WHAT NEEDS TO BE DONE » Please collect every line in the entries below that contains the word "perform", and copy each one in full.

RAW DATA »
((

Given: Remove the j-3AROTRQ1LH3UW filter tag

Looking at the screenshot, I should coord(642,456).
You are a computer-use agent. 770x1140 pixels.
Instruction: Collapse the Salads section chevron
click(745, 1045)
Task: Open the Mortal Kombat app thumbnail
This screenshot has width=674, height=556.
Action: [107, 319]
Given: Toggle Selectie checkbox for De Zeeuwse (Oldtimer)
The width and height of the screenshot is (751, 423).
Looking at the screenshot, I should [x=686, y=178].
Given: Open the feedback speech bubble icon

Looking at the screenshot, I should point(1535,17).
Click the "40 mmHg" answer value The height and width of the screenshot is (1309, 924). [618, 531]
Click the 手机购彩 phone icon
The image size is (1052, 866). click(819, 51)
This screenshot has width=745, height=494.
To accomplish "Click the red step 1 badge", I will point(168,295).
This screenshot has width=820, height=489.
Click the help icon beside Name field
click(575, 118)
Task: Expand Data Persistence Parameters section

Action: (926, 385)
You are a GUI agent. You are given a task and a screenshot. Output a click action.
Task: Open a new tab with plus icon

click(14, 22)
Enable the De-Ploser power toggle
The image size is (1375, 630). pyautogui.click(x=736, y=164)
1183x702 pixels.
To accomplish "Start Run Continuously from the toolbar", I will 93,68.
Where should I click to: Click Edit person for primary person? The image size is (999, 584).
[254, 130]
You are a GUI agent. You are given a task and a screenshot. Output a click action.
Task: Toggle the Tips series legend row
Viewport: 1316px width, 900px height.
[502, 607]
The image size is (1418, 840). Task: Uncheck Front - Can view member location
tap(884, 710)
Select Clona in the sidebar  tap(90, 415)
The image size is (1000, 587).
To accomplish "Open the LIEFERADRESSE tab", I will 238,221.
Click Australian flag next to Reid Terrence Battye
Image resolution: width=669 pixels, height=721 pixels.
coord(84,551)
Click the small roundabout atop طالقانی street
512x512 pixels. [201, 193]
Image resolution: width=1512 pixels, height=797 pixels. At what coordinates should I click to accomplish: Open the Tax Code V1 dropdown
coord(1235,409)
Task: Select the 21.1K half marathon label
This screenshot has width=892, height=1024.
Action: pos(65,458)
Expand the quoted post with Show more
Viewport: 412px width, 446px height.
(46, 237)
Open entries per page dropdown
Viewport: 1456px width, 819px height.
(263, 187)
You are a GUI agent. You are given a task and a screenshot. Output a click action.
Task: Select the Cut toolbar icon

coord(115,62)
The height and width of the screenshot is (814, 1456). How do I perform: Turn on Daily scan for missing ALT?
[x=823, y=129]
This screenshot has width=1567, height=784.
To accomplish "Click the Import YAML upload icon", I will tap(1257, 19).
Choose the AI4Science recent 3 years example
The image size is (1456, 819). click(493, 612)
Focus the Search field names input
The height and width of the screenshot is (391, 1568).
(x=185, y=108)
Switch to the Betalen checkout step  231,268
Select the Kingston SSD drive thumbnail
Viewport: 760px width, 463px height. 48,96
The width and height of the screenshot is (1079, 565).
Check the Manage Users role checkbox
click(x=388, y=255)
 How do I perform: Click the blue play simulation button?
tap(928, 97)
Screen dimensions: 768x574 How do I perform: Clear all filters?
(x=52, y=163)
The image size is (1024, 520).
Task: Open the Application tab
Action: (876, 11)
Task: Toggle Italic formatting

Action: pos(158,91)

))

RESPONSE »
The height and width of the screenshot is (814, 1456). How do I perform: Turn on Daily scan for missing ALT?
 How do I perform: Click the blue play simulation button?
Screen dimensions: 768x574 How do I perform: Clear all filters?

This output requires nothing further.